Durante una serata in discoteca due ragazzi attratti l’uno dall’altra decidono di passare una fugace notte di sesso assieme. L’impossibilità di trovare un solo parcheggio costringe i due a vagare per la città di Roma, dilatando la conversazione di entrambi per poi smascherare le intimità nascoste dall’apparenza.
L’imbarazzo vero non è quello provato da “lui” quando “lei” gli chiede delle sue fantasie sessuali. Imbarazzo non è neanche ciò che ancora lui può provare quando lei si lega i capelli con un elastico e lo spinge per un rapporto orale. L’imbarazzo è solo mio, estremo disgusto per la stesura di questa recensione per un film che non dovrebbe mai essere nato.
Il desiderio di Silvestrini di appiccare un fuoco alle quinte del teatro della vita per vedere le maschere bruciare e le vere personalità fuggire sotto i raggi di una luna del venerdì notte è un tutto fumo e niente arrosto. Estremo, esagerato, un continuo osare ma sempre su strade infruttuose.

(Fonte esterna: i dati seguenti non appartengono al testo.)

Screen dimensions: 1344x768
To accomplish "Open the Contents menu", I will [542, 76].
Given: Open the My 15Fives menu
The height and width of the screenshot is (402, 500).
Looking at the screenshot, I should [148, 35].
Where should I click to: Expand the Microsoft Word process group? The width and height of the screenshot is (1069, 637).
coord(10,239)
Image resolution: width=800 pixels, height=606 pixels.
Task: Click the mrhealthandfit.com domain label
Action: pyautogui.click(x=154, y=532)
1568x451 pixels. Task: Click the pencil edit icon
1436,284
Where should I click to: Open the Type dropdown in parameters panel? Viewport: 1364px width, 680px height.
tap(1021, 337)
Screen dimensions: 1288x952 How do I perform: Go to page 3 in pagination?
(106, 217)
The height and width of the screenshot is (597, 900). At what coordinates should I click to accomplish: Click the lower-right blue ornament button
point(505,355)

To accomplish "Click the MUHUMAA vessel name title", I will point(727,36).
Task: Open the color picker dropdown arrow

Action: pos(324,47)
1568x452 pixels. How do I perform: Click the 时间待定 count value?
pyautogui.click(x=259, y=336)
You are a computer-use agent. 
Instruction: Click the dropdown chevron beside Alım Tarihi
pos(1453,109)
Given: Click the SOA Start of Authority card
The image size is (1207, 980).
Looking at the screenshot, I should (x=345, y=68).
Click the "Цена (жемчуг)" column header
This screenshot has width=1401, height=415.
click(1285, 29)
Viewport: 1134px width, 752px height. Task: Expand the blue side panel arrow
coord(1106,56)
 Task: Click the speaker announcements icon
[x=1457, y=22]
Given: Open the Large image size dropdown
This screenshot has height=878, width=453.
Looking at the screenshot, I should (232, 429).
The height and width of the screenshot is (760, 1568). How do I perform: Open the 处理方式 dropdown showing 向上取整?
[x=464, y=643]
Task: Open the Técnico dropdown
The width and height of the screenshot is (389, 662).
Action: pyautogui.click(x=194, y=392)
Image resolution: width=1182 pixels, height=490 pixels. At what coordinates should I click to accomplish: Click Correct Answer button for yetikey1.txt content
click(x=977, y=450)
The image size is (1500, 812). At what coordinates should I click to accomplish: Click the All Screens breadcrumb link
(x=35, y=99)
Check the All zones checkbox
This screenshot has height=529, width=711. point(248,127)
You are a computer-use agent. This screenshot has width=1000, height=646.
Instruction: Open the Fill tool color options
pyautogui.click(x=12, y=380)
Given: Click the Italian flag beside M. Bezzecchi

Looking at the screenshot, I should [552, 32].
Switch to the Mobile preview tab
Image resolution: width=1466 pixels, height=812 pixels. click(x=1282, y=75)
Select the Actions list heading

I due protagonisti, di cui non conosciamo neanche i nomi, vivono un colpo di fulmine improbabile. La Gioli a questo punto può cominciare a guardarsi bene dai ruoli che continuano a proporle. L’abito della femme fatale trattenuto a lungo potrebbe saldarsi alla sua pelle per non abbandonarla più. Il rischio è quello di diventare una Bernadette Lafont italiana dell’epoca moderna. Se la Gioli nei panni della provocatrice donna dallo sguardo peccaminoso ci sa stare bene, Matteo Martari è un in-credibile spilungone che non sa reggere le tensioni costruite dalla sua collega.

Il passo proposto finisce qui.